Many people think the battle over the words “under God” in our Pledge of Allegiance is over. They remember that some extremist judges struck the words down saying they violated the now deified “separation of church and state,” but they also vaguely remember the Senate passing a resolution in support of the Pledge and the more than 100 House members gathered outside the Capitol reciting the Pledge of Allegiance in a spectacular show of support.
That display made us feel really good, but there’s just one problem: it did nothing to protect the Pledge of Allegiance.
That was June 26, 2002, believe it or not, and still there has been no resolution on the lawsuit that started the whole controversy. Worse yet, we are still waiting for our lawmakers to back up their rhetoric and pass a bill protecting our religious freedoms by protecting the words “under God” in our Pledge.
While nothing is done to protect the Pledge, the forces attempting to remove any mention of God from the public square keep going and going and going like the Energizer bunny.
“We the people” are partly to blame for this because we’ve let them get away with it. We allowed ourselves to believe that our representatives had listened to our outcry and that the matter would be taken care of when that decision came down.
What a foolish thing to think. Some say curiosity killed the cat; I’m thinking it was the cat’s naiveté.
But we are not an irrational people, and we have to learn from our mistakes. It is clear we cannot stay “asleep at the wheel,” blindly trusting that those men and women elected to carry out the will of the people will do the right thing. We have to stand up and protect our religious freedoms or we will continue to loose them bit by bit.
The Pledge of Allegiance case is one of those bits, and we need to demand that it be protected.
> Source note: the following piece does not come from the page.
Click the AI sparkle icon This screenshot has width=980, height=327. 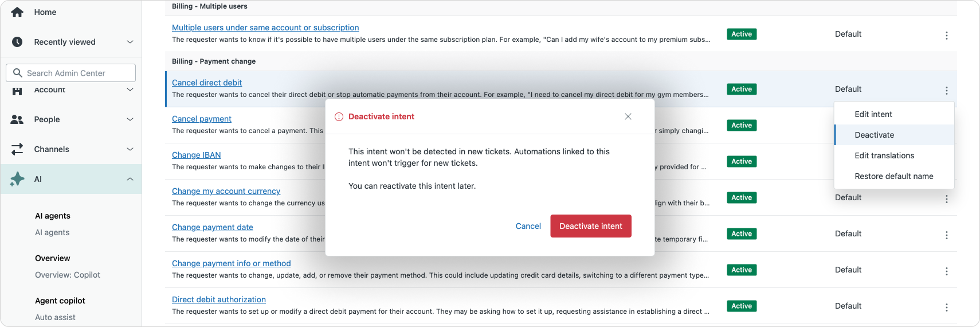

The Pledge of Allegiance case involved devout atheist Michael Newdow, who brought suit against everyone he could think of: the United States, Congress, the President, the State of California, Elk Grove Unified School District and its superintendent, and the Sacramento City Unified School District and its superintendent. Newdow alleged that the fact that his daughter had to hear the teacher-led Pledge of Allegiance in school with the words “under God” was a violation of the Establishment and Free Exercise Clause of the First Amendment to the U.S. Constitution. He argued that it violated his right to direct his daughter’s religious education.